The Massachusetts baseball team lost 4-3 to La Salle Sunday afternoon despite a furious comeback attempt in the bottom of the ninth inning, in which UMass scored two runs and left two more on base.
Minutemen starter Brooks Knapek allowed UMass (11-19, 4-11 Atlantic 10) the chance to even the score with a strong outing that saw the sophomore hurl a career-high seven strikeouts.
“I thought I felt good. I warmed up, had a good feel from the start. My arm felt very loose, felt comfortable in the nice weather,” Knapek said. “[They’re] a good hitting team but I knew I could attack and nitpick some other things, so I saw my advantage and took them.”
Knapek tossed five innings, surrendering only three hits and one run while walking three. Ben Shields, who entered in relief in the sixth, was credited with the loss.
“He battled like crazy and he battled himself out on the mound, but he also fell behind some hitters and made it harder on himself than we should have,” Minutemen coach Matt Reynolds said. “He does have great off-speed stuff so sometimes he can do that and make it still look like it was a really, really, really strong outing.”
The top of the fourth inning was Knapek’s defining moment of the outing. The first three Explorer (13-25, 4-8 A-10) batters reached base, one hit-by-pitch, one double and one walk, loading the bases in a scoreless game with no outs.
Chase Arnold then singled to left center to drive in one run for La Salle and keep the pressure on for Knapek and UMass.
Not deterred by the potential mess in front of him, Knapek took it upon himself to escape the inning, striking out the next two Explorer batters swinging and keeping it to just a one-run ballgame.
“The goal was definitely to strike out the first guy out there and then get a ground ball, hopefully double play,” Knapek said. “Obviously the strikeout, strikeout, strikeout wasn’t really planned on, but I’ll definitely take it.”

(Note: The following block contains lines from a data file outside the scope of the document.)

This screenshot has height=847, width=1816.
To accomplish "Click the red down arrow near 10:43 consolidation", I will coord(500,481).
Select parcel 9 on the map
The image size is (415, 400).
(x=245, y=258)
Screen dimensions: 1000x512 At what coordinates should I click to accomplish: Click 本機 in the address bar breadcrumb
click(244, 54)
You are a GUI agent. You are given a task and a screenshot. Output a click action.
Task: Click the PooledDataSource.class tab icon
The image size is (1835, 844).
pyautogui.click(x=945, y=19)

“At that point [you’ve] got to say, ‘they don’t have to score, bases loaded, they really don’t have to score,’” Knapek added.

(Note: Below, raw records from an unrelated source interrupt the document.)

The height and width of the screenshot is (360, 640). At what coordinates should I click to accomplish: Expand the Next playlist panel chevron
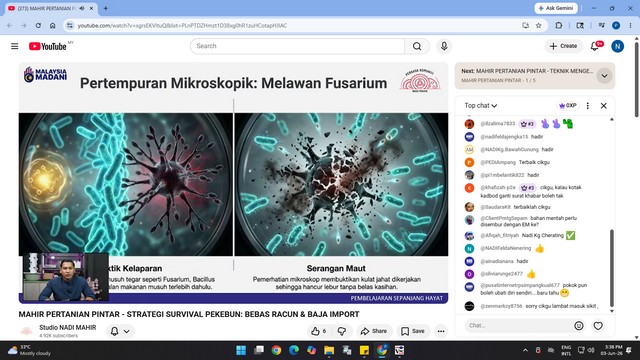(x=604, y=76)
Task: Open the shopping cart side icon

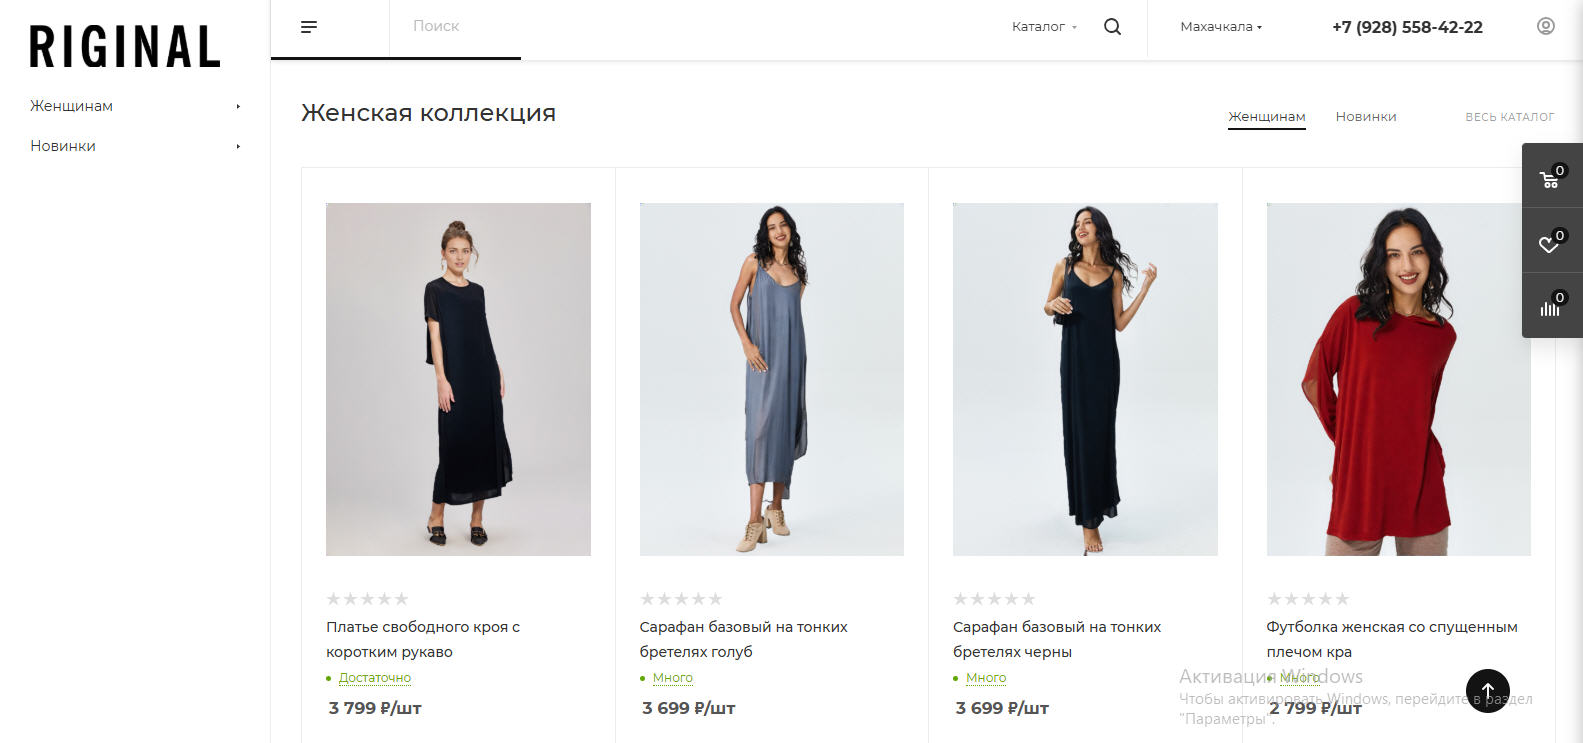Action: pos(1552,177)

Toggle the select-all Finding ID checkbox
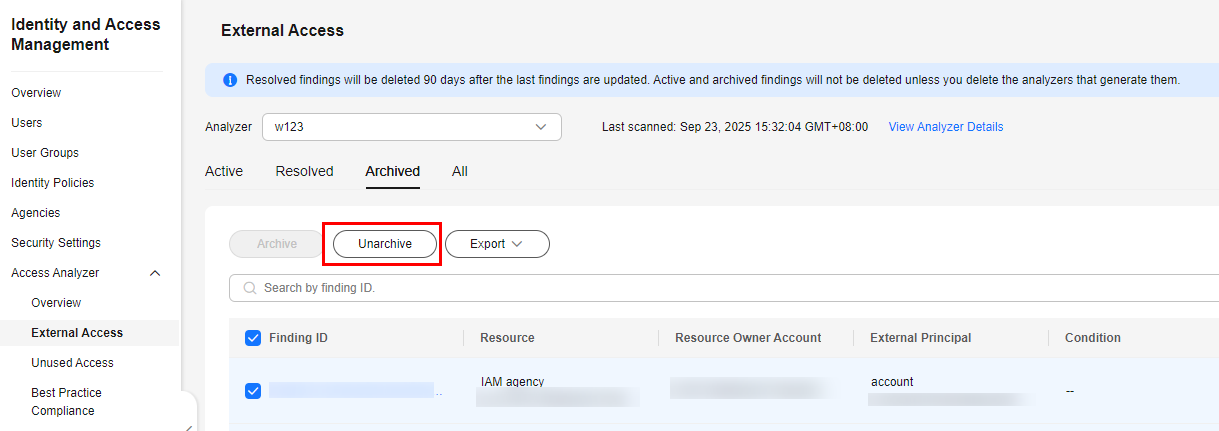tap(253, 338)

Knapek’s brilliant work on the mound couldn’t translate into runs for the Minutemen, however, as Frank Diorio struck out looking with two men on in the bottom half of the inning.
“It didn’t show up on the stat sheet on our side of it, but he definitely gave us a good start and that inning in particular was huge for him to get out of that jam that he was put into,” sophomore Nolan Kessinger said. “It usually turns into runs, it didn’t today, but hopefully in the future when he gives us good starts like that and make big outs, whether it be in the field or on the mound, hopefully it will spark us for runs in the next inning.”
Only winners of two of its last 15 games, UMass is in a rut and Knapek didn’t shy away from offering up his thoughts on the Minutemen’s play of late.
“I think sometimes our team plays a little flat style of baseball, we’re much better than that. Right now, we’re playing a brand of baseball that’s not us. We have a lot more energy, hit the ball much better, play much cleaner defense so keeping the energy is the thing everybody has to do on their own individual,” Knapek said. “I try to keep my energy really high, keep myself really motivated, keep the team really positive and nice and loud. Things aren’t really going our way right now. Playing frustrating baseball, everything can kind of tumble downhill, everything can kind of snowball effect really quickly.”